What is expected: Take the line containing "Task: Click bold" through the last line of the data and retype those lines exactly. Pictures do not belong in the copy.

Dataset entries:
···

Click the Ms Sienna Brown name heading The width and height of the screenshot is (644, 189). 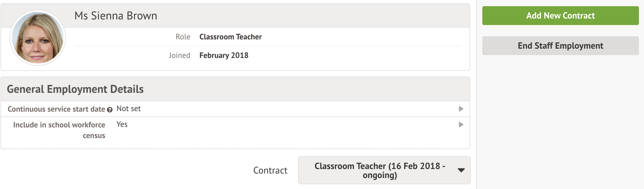click(116, 16)
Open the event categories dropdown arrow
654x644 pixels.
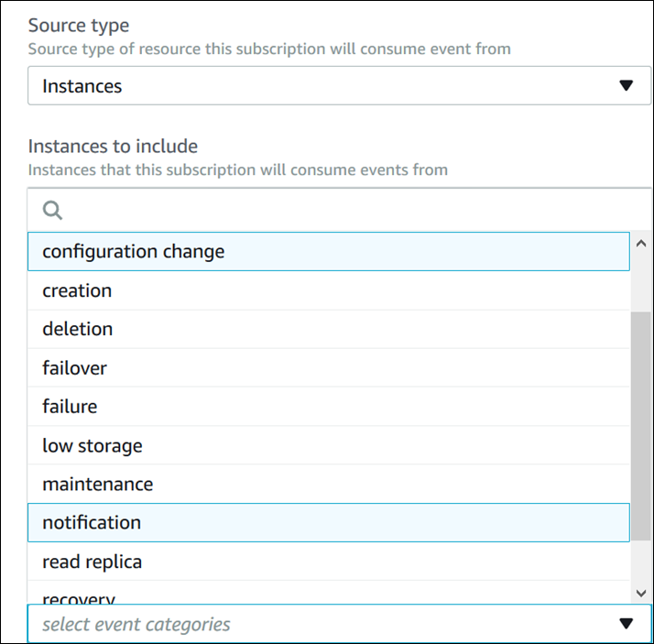pos(626,625)
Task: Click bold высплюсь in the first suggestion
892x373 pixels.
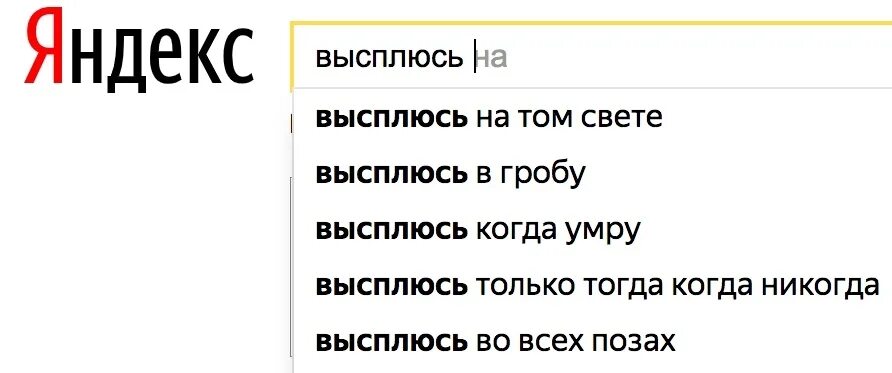Action: pos(391,118)
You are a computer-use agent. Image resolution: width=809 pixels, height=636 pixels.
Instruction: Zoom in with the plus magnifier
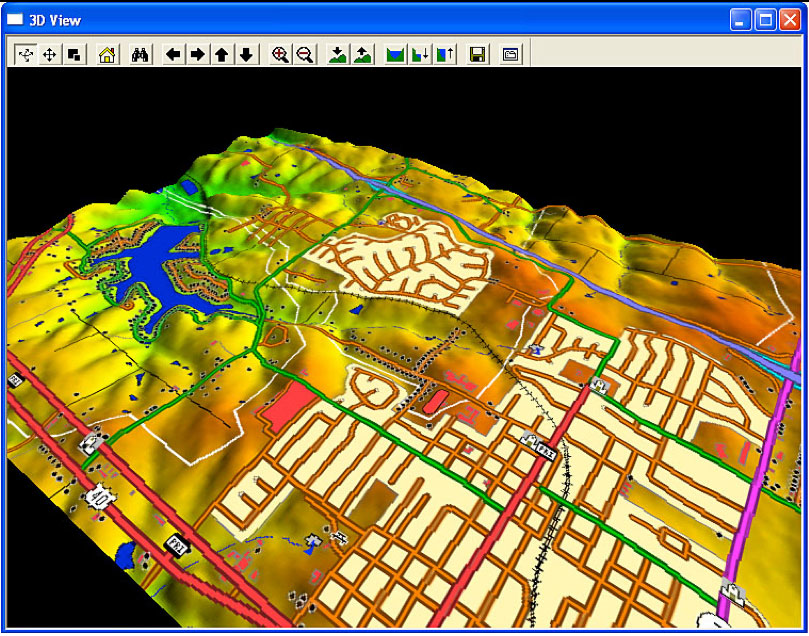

···

Exercise solution:
Task: Click bold высплюсь in the first suggestion
892x373 pixels.
Action: pos(391,118)
You are a computer-use agent. Image resolution: width=809 pixels, height=636 pixels.
Instruction: Zoom in with the plus magnifier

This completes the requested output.